_Что сделать_
1. На каком самолете Яков Иванович осваивал тонкости высшего пилотажа, согласно отрывку о командарме и летчиках-испытателях?
2. Перечислите фамилии всех испытателей, названных в отрывке о командарме и летчиках-испытателях среди тех, чьи фигуры на истребителе наблюдал начальник Воздушных Сил.
3. Допишите отрывок о командарме и летчиках-испытателях, продолжив его после последней фразы.

_Исходный отрывок_
=======
2. Командарм и испытатели

Яков Иванович очень любил высший пилотаж и овладевал его тонкостями на самолете И-5.

Но когда он видел, как выполняются на таком же, как у него, истребителе иммельманы, перевороты, мертвые петли, разные фигуры летчиками Анисимовым, Чкаловым, Громовым, Юмашевым, Супруном и другими испытателями — мастерами своего дела, начальник Воздушных Сил замирал на месте, зорко, с наслаждением и хорошей завистью следил за их неповторимыми действиями.

…Солнечный день ранней весны. Несколько самолетов-истребителей разных конструкций стоит на нейтральной полосе, вблизи старта. Летчики-испытатели этих машин отдыхают, собравшись вокруг бывалого красногвардейца, а теперь одного из лучших истребителей ВВС — Александра Фроловича Анисимова, который рассказывает занимательные истории.

Мы не обращаем внимания ни на рев взлетающих машин, ни на рулящие после посадки самолеты, пока дежурный по полетам не командует:

— Все по местам! Вижу красный истребитель Алксниса. Рулит к нам…

Вскоре мы действительно увидели в кабине И-5 улыбающегося начальника ВВС Якова Ивановича Алксниса. Он не вырулил на полосу старта, а подстроился к линейке стоявших на нейтральной полосе машин и, выключив мотор, вылез из кабины и ловко спрыгнул на землю.

Приняв рапорт дежурного по полетам, Алкснис попросил летчиков НИИ ВВС подойти к нему. Среди нас, четырех испытателей, выделялся могучей фигурой Александр Фролович Анисимов. Сейчас он пытался казаться незаметным, видимо предчувствуя, что командарм не простит ему вольностей, совершенных только что во время полета на опытном И-6.

Конечно, всех летчиков-испытателей Яков Иванович знал не только по фамилии, он помнил, кто на какие «фокусы» способен в воздухе. Поэтому, подходя к командарму, мы чувствовали себя смущенными.

Яков Иванович с каждым поздоровался и, улыбаясь, спросил:

— Скажите, кто полчаса назад так красиво крутил восходящие бочки, попирая при этом все параграфы наставлений?

Последние слова вопроса ничего хорошего не предвещали, и все помалкивали.

— Значит, никто из вас не засекает время выполнения заданий? А как помнится, испытателю положено записывать свои впечатления в воздухе. Не правда ли? — обратился Алкснис к Александру Фроловичу.
=======
_Извлечённые строки_
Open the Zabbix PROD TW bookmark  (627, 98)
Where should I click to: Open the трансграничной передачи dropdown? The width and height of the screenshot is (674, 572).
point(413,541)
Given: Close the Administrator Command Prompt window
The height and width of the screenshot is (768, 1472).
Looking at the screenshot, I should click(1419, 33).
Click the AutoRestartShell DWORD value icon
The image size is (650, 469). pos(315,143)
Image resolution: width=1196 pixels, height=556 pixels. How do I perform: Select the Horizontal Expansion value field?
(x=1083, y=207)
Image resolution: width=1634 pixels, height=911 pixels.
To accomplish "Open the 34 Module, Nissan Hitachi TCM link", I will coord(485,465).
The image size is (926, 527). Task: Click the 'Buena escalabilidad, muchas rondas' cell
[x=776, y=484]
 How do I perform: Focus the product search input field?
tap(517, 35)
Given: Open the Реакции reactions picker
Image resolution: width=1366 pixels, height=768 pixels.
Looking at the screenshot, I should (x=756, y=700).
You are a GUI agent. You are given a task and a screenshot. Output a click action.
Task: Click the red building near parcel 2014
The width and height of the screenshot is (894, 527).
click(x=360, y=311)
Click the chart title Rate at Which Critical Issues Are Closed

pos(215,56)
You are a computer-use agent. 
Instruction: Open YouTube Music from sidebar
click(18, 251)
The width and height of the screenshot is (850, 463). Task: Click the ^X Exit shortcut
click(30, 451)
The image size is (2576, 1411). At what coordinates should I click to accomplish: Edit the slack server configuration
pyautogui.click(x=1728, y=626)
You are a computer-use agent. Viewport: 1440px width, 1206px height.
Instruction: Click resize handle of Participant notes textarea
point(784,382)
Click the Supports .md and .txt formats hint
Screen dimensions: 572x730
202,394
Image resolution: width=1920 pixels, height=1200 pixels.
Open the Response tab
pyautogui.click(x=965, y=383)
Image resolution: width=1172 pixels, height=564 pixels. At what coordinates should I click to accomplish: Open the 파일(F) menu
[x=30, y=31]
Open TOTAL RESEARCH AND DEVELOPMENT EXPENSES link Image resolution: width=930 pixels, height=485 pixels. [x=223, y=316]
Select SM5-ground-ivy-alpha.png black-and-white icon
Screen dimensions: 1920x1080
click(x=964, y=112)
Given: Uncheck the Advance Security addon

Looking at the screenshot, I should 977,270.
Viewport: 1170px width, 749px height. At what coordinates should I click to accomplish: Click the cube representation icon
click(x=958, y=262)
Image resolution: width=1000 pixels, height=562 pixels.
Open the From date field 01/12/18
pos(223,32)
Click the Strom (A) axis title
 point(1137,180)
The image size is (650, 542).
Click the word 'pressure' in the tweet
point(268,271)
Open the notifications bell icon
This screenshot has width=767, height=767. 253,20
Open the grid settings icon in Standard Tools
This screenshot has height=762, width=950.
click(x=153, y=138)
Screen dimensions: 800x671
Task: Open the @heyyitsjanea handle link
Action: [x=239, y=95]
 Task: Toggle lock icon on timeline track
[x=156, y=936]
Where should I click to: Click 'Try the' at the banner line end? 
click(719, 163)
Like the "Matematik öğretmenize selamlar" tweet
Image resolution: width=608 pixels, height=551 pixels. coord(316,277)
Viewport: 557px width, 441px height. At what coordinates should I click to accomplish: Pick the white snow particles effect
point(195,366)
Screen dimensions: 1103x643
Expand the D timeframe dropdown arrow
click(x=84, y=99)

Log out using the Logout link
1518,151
=======
_Ответы_
1. На самолете И-5.

2. Анисимов, Чкалов, Громов, Юмашев, Супрун.

3.
Анисимов покрылся неестественным багрянцем, но, глядя невинными голубыми глазами в лицо командарма, громко отрапортовал, взяв под козырек:

— Так точно! Обязаны все записывать на планшетке!

— Предъявите ваши записи, товарищ Анисимов, — потребовал начальник Воздушных Сил.

Александр Фролович снял с правой ноги пристегнутый резинкой пластмассовый планшет и протянул его Якову Ивановичу, докладывая:

— Здесь, товарищ командарм, не все уместилось, некоторых деталей нет. Их дополнят самописцы после расшифровки,

— Это я понимаю. Только почему вы сверх задания летали вверх колесами и делали тройные восходящие бочки.

— Виноват! — торопливо ответил командир звена.

— Вы нарушаете последовательность испытаний опытного образца, — жестко заметил Я. И. Алкснис.

— Честно признаюсь, все, что вы сегодня видели, я делал не первый разу< В отчетах о поведении И-6 при пилотаже записаны все подробности… — пробовал оправдаться Анисимов.

— Допустим, имеются в отчетах, но логично ли делать фигуры высшего пилотажа, если только сегодня, судя по записям на планшете, вы летали для определения запасов продольной и поперечной устойчивости И-6? — спросил испытателя командарм, явно загнав летчика своим вопросом в угол.

— Машина очень послушная… — смущенно ответил Анисимов.

— В испытательном институте и так достаточно аварий. А вы что, спешите попасть в крематорий вне очереди? — с сердцем сказал начвоздух и добавил, укоризненно качая головой: — Старый боец, теперь командир звена испытателей новых самолетов, чему вы учите молодых людей! Не ожидал от вас таких необдуманных поступков! Не ожидал, товарищ Анисимов!

— Виноват, товарищ командарм!

— Хорошо! Поверю, что вы все поняли и учтете на будущее. А теперь расскажите, можно ли все, что вы проделывали на И-6, исполнить на моем И-5?

Анисимов словно переродился: снова вдруг засиял, заискрились его хитрые и зоркие глаза.

— На вашем самолете можно исполнять все фигуры более надежно, более плавно, я бы сказал, более элегантно и красиво.

Яков Иванович удивленно посмотрел на опытнейшего истребителя, засмеялся и переспросил:

— Красиво, элегантно?

— Так точно! — подтвердил Анисимов.

— Ну тогда расскажите, проинструктируйте, как нужно мне пилотировать свой И-5, чтобы и у меня фигуры получились элегантно и красиво.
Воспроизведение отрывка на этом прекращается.